Discovered in 1868 by the German scientist Paul Langerhans, dendritic cells became of interest to immunologists in the 1960s but have only recently revealed their operational secrets. It took a novel imaging approach to observe the role the cells play in precipitating the body’s immune response.

By tagging the relevant molecules with green fluorescent dye, the groups from Yale and Harvard used video imaging of cultured cells to chart the pathway of an antigen, a protein that stimulates an immune response. For the first time, scientists observed molecules moving in a live dendritic cell.

Dendritic cells reside in the skin, constantly feasting on the proteins that surround them. If a foreign antigen is present, it is consumed and transported to an acidic compartment deep within the dendritic cell called a lysosome. Aided by enzymes, the lysosome chops the proteins up into more manageable chunks called peptides. Meanwhile the dendritic cell travels to the killer T cells in the lymph, which ultimately deal with invaders.

But how do peptides get from the enclosed compartment, the lysosome, at the cell’s core—so impenetrable that Yale’s Ira Mellman, Ph.D., chair and professor of cell biology, calls it “Dante’s seventh level”—to its surface, where they can interact with T cells?

Under Mellman’s supervision, graduate student Amy Chow and associate research scientist Derek Toomre, Ph.D., watched the growth of long thin tubules that became the peptides’ escape routes. They begin emanating from the lysosome shortly after a foreign invader is detected, and finally fuse with the cell’s surface. Chow saw the green-glowing carrier molecules drag the freshly chopped peptides along the tubules.

At the cell’s surface, the carrier molecules display their cargo of peptides, flagging those that represent dangerous invaders differently from those that came from the body’s own harmless proteins. T cells respond by self-destructing if the peptide is benign and by propagating if they must unleash their arsenal upon it.

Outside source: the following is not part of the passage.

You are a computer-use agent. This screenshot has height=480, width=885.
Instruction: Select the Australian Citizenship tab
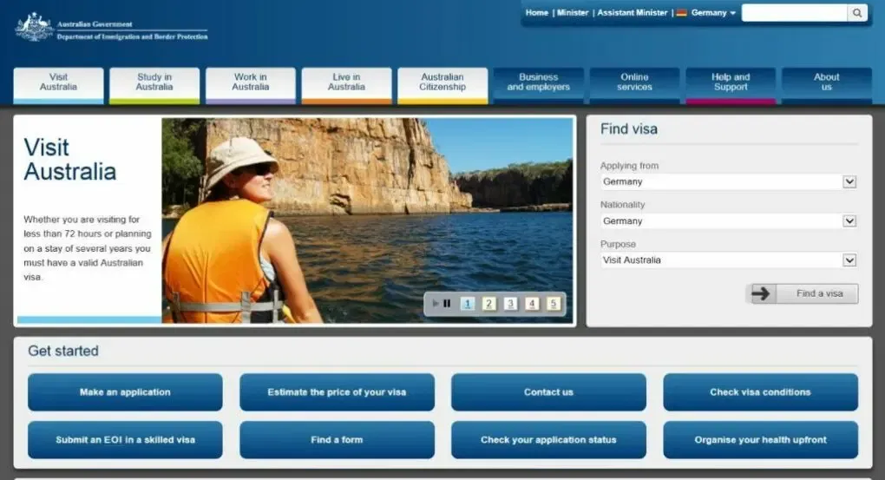443,82
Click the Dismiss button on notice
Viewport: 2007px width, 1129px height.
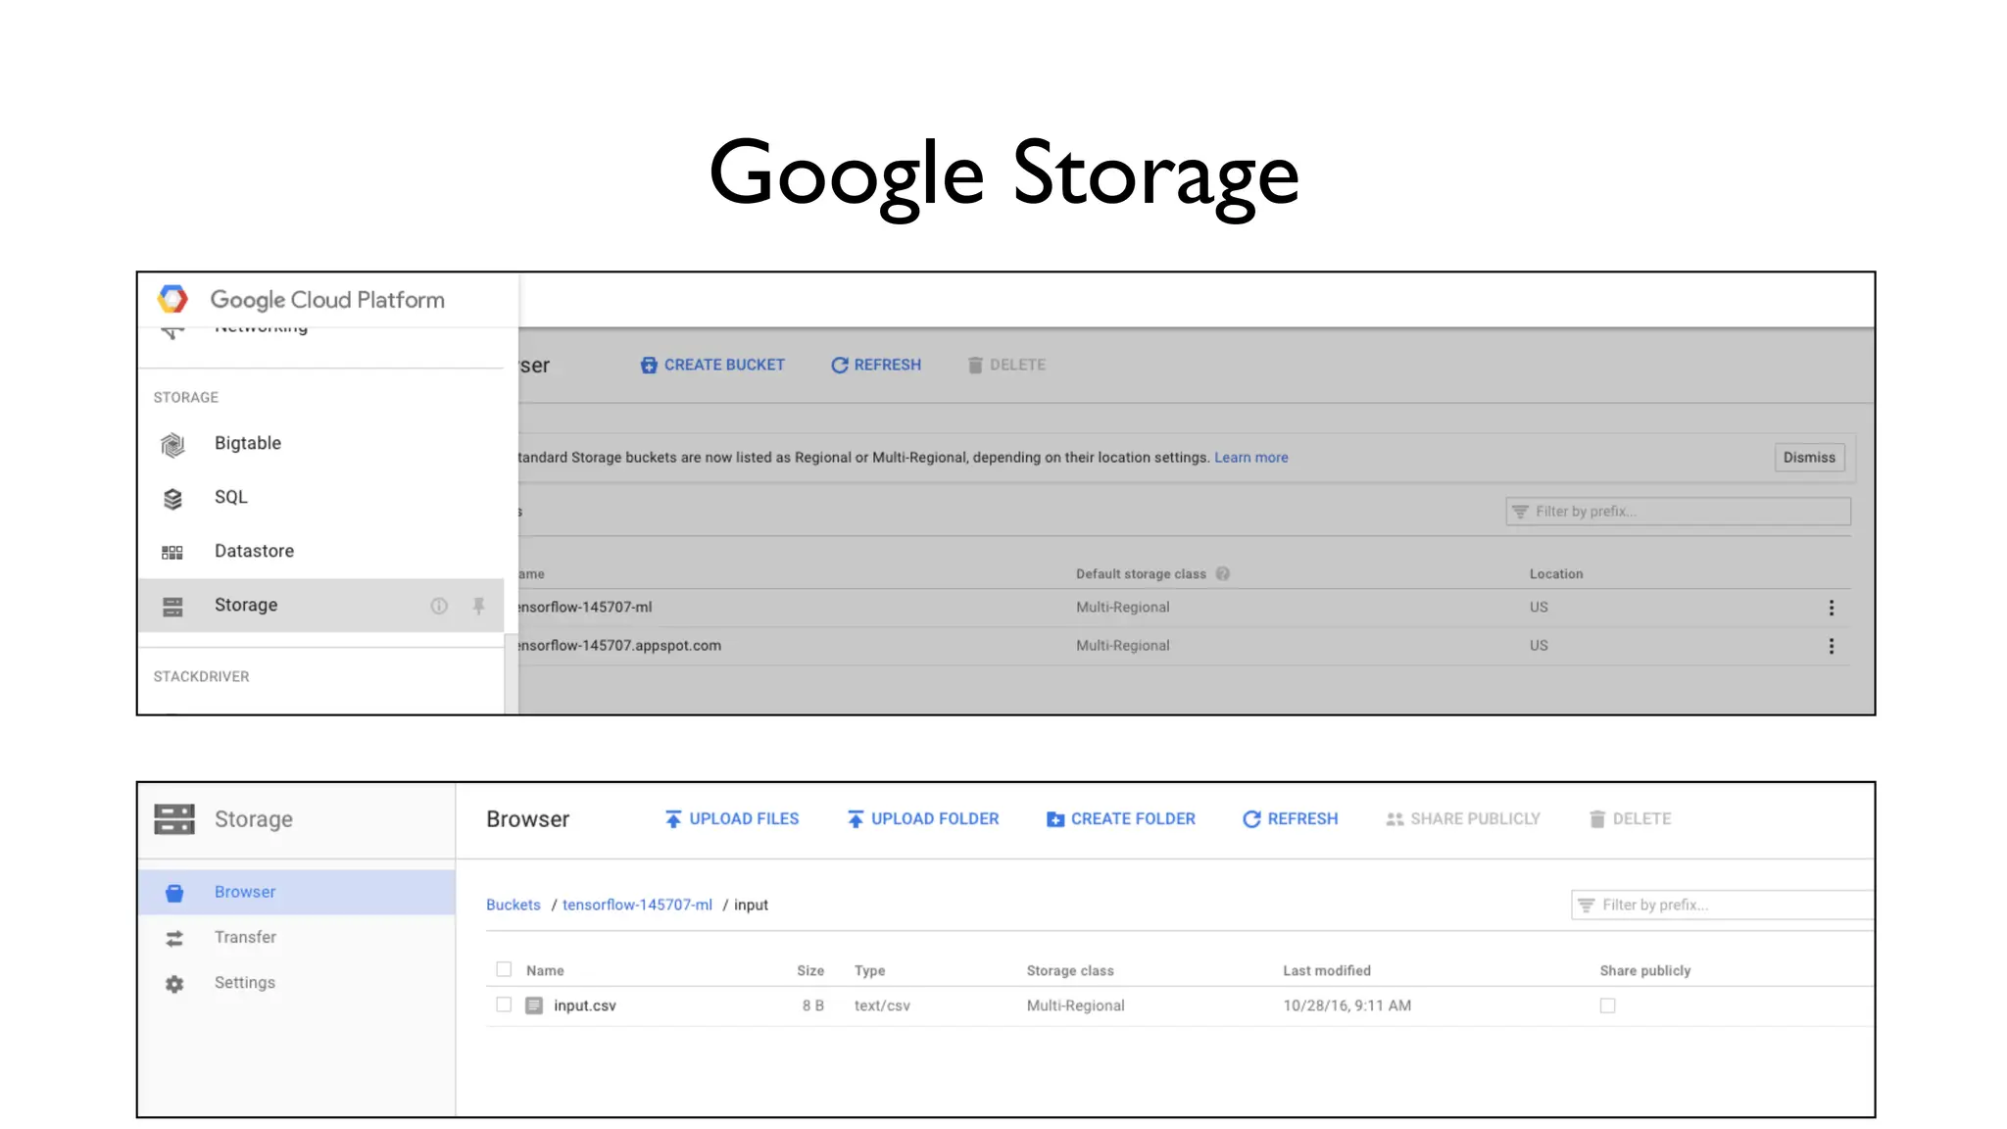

“Dendritic cells sit at a critical nexus, deciding whether to respond or ignore a protein. Most immunologists so far have been T-cell-centric, but T cells can’t do anything unless a dendritic cell instructs them,” said Mellman. “Dendritic cells are like cellular psychiatrists. They bring out the deep-seated problems, wait for them to come to the surface and then interpret them.”

Jacques Banchereau, Ph.D., director of the Baylor Institute for Immunology Research in Dallas, said the unprecedented inside view of how dendritic cells operate offered by the Nature studies could pave the way to a more rational approach to vaccine design.